Gesundheitspolitik

"Wir bleiben auch in Zukunft transparent"

ABDA-Präsident Friedemann Schmidt will Schlussstrich unter Datenaffäre ziehen

BERLIN (diz). Mit der Veröffentlichung der Zusammenfassung des Untersuchungsberichts über Vorgänge bei der ABDA unter ihrem früheren Pressesprecher und El-Pato-Mitinhaber Bellartz, insbesondere über Zahlungen an die Nachrichtenagentur El Pato, ist der Vorgang noch nicht vom Tisch. Verschiedene Seiten wünschen Einsicht in den Hauptbericht. Die Nachrichtenagentur El Pato selbst versucht von Vorwürfen an Bellartz und empfangenen ABDA-Zahlungen abzulenken, indem sie andeutet, dass die Öffentlichkeitsarbeit der ABDA nur eine Baustelle von vielen (gewesen) sei. Peter Ditzel, DAZ-Herausgeber, fragte ABDA-Präsident Friedemann Schmidt, wie es nun weitergeht und welche Konsequenzen die ABDA aus der Untersuchung zieht.

Friedemann Schmidt, ABDA-Präsident: "Wir haben nach dem Aufdecken der angeblichen Datenaffäre das getan, was wir versprochen haben." Foto: ABDA

AZ: Herr Schmidt, der Sonderuntersuchungsbericht zu den Zahlungen der ABDA an El Pato ist erschienen. Er offenbart, dass nicht alles – sagen wir mal – "lege artis" abgelaufen ist. Hat dieser Bericht der Wirtschaftsprüfer nun Konsequenzen?

Schmidt: Die wichtigste Aussage des Untersuchungsberichts ist, dass rechtswidriges Verhalten der ABDA ausgeschlossen werden kann.


AZ: Klar, weil es keine Richtlinien gab, die verletzt werden konnten – wie es auch der Bericht aussagt

Schmidt: Nein, so sehe ich das nicht. Im Bericht stand, dass bestimmte Fragestellungen nicht beantwortet werden konnten, weil dazu die schriftliche Richtlinie fehlt. Die Ausgangsfrage war aber, ob Gelder geflossen sind an Dritte, um illegale Daten zu kaufen. Das kann, so die Untersuchung, ausgeschlossen werden. Allerdings, bei der ABDA wird zwar ein ungeschriebenes Regelwerk gelebt, aber man muss bemängeln, dass ein solches Regelwerk in Form von Richtlinien nicht in Schriftform vorliegt.

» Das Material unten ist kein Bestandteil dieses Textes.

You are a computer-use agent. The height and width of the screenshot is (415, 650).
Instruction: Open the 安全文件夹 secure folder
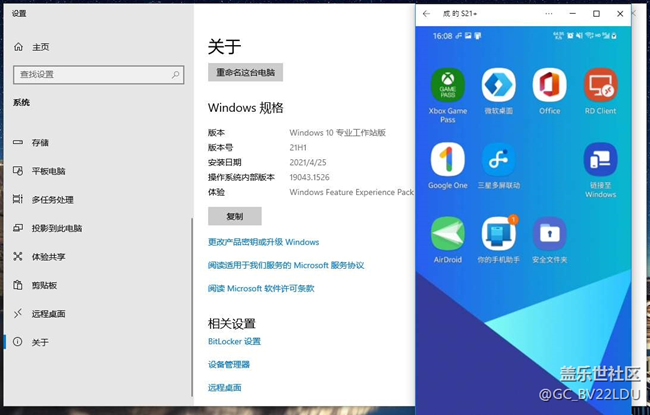click(549, 234)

AZ: Da wird der Vorwurf an der Basis laut: Die ABDA verlangt von uns in den Apotheken ein strenges Qualitätsmanagementsystem, sie selbst aber gibt sich kein ausgearbeitetes Richtlinienwerk

Schmidt: Diesen Vorwurf kann ich verstehen. Das muss geändert werden, da sind wir nun dabei. Es wird aber eine Weile dauern.


AZ: Die veröffentlichte Zusammenfassung der Untersuchung ist das eine. Aber wird denn der gesamte Bericht der Untersuchung auch der Öffentlichkeit zugänglich gemacht?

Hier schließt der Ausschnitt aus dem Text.